43 Of course, absence of remorse is not an aggravating feature and I do not regard it in that way. It simply means it is one less factor to take into account when giving positive weight to your prospects for rehabilitation. I am satisfied that you have the potential and the ability to lead a law abiding life, working, living with and supporting your family, if you choose to do so and I factor that in.
44 Whatever childhood disadvantage you suffered, and the evidence of your childhood and circumstances is scant and unconfirmed and, for the reasons that I have already expressed, I have reservations about the truthfulness and reliability of what you told Ms Lechner and your counsel, there is no evidence before me to satisfy me that the principles in Bugmy[2] and Marrah[3] are enlivened.
[2]Bugmy v R (2013) 249 CLR 571.
[3]R v Murrah [2014] VSCA 119.
45 It was acknowledged by Mr Khan, given the gravity of the offending and your history, that specific deterrence as well as general deterrence was a factor in sentencing which needed weight.
46 I adopt what I said when sentencing your co-offender Sherwani.
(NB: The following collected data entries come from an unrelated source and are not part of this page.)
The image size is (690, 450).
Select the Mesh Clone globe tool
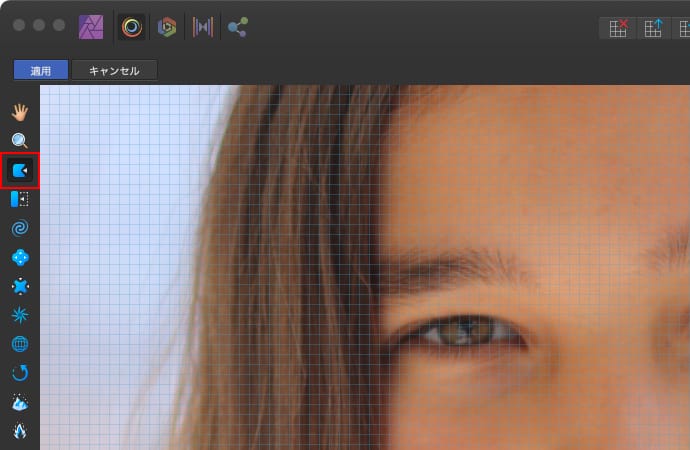20,344
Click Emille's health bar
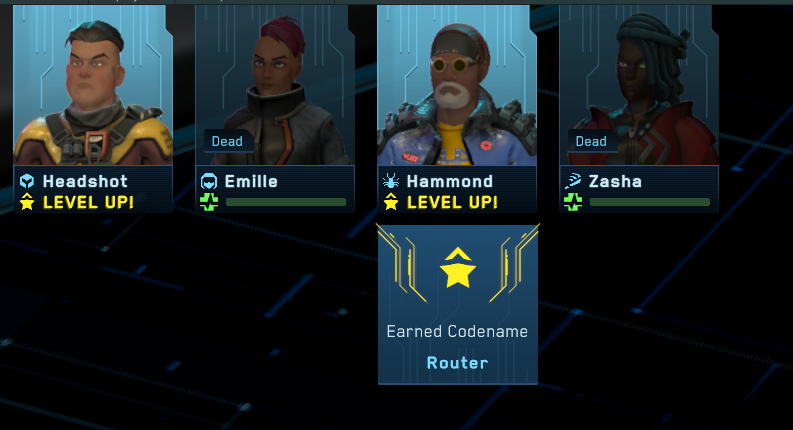793x430 pixels. pyautogui.click(x=286, y=202)
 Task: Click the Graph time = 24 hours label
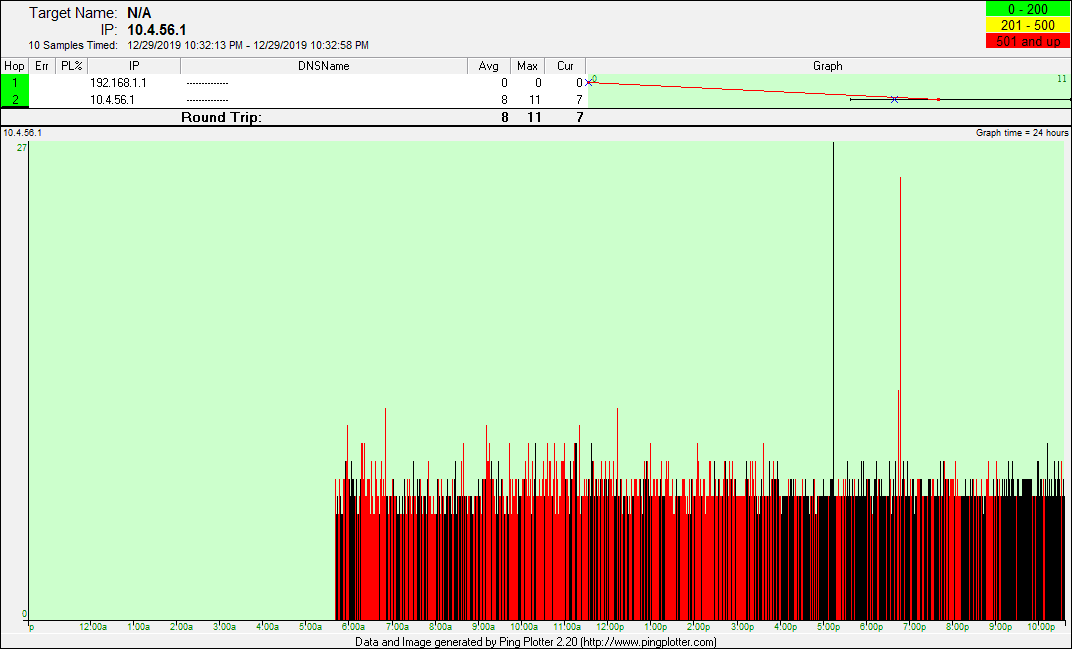(x=1022, y=133)
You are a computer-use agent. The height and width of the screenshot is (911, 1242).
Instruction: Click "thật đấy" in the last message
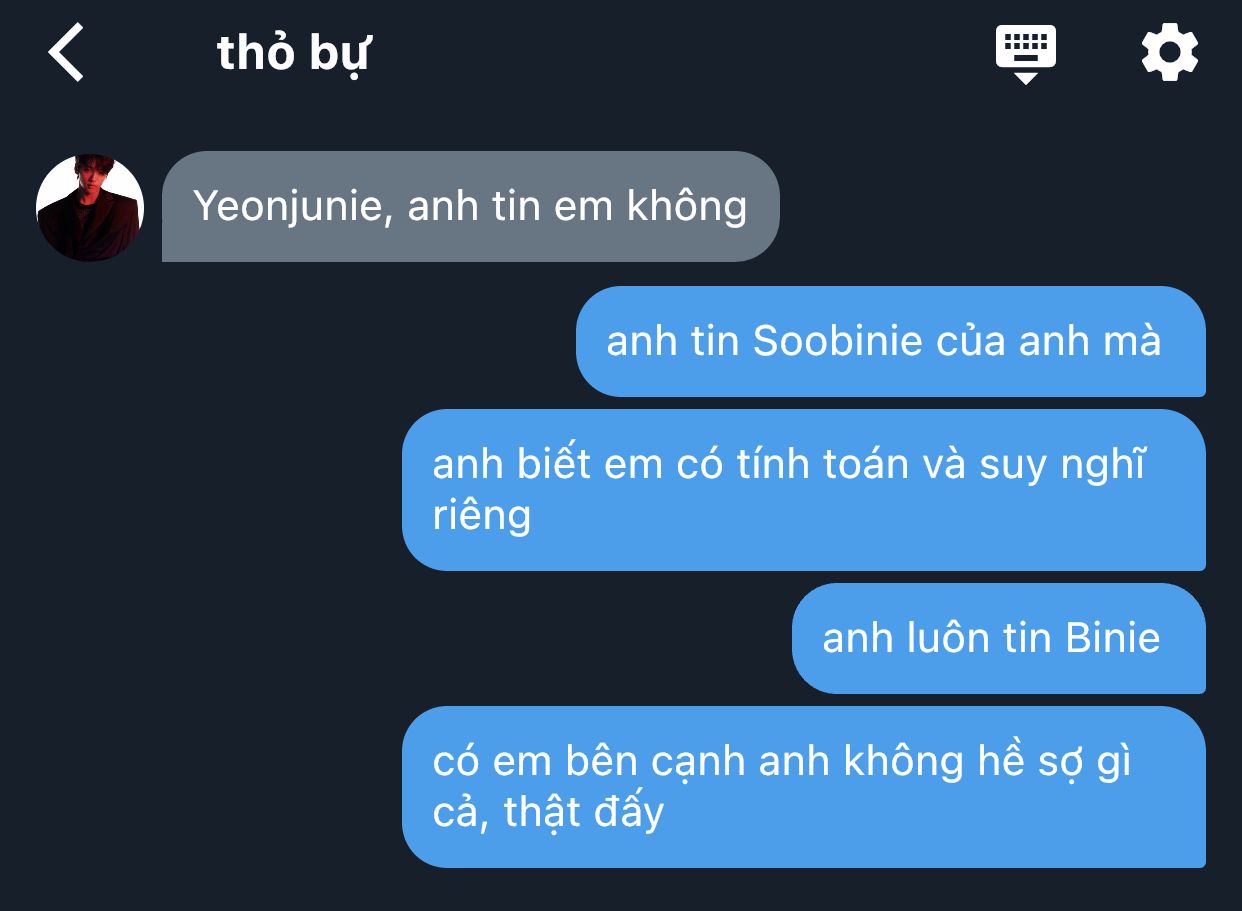pyautogui.click(x=584, y=811)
Those who associate with gangs, who participate in violence, whether by reason of allegiance to a gang and in accordance with its dictates, or who are prepared to lend their brute force to other gang members to exact violence, must know they will be sternly punished. Those who seek to attack someone for what is at best a rumour that they have slept with the partner of a friend must also know that they will be sternly punished.
47 A civilised community cannot and does not condone the conduct of those who consider themselves to be above or outside the law. The sentence must act as a deterrent to you personally. It also must serve the purposes of denunciation and general deterrence. By your single significant previous conviction, the circumstances of this offending, your flight, the lies you told your lawyers and Ms Lechner about the circumstances of the offending and your circumstances generally, you have shown a contempt for the law. You demonstrate that you are prepared to say and do what you think suits your purpose or is to your advantage, without regard for the truth, the laws of this country or the right of others.
48 The sentence therefore must reflect punishment and denunciation of that behaviour. The punishment of course must be just and proportionate in the circumstances. The sentence to be imposed on you will be greater than that imposed on Sherwani. Your role, having watched the CCTV footage, is greater. The maximum sentence is higher, 20 years as opposed to 15 for the charge of recklessly cause serious injury to which he pleaded guilty and you pleaded guilty later than he did and then fled.
49 Could you now please stand. Vincent Meyer, on the charge of intentionally cause serious injury in circumstances of gross violence to which you have pleaded guilty, you are convicted. You are sentenced to be imprisoned for a period of eight years and six months. I fix the period of seven years as the time that you must serve before being eligible for parole.
50 I declare that you have spent 120 days in pre-sentence detention and direct that that be counted and reckoned as part of the sentence already served. I declare pursuant to s 6AAA of the Sentencing Act that, but for your plea of guilty, I would have sentenced you to a term of imprisonment of nine years and six months and fixed a non-parole period of eight years. I make a disposal order sought. Are there any further orders that are required to be made?
51 MS YILDIZ: No, your Honour.
52 HER HONOUR: And do the orders that I have pronounced reflect what I said I intended to do? Thank you. Could you remove Mr Meyer please.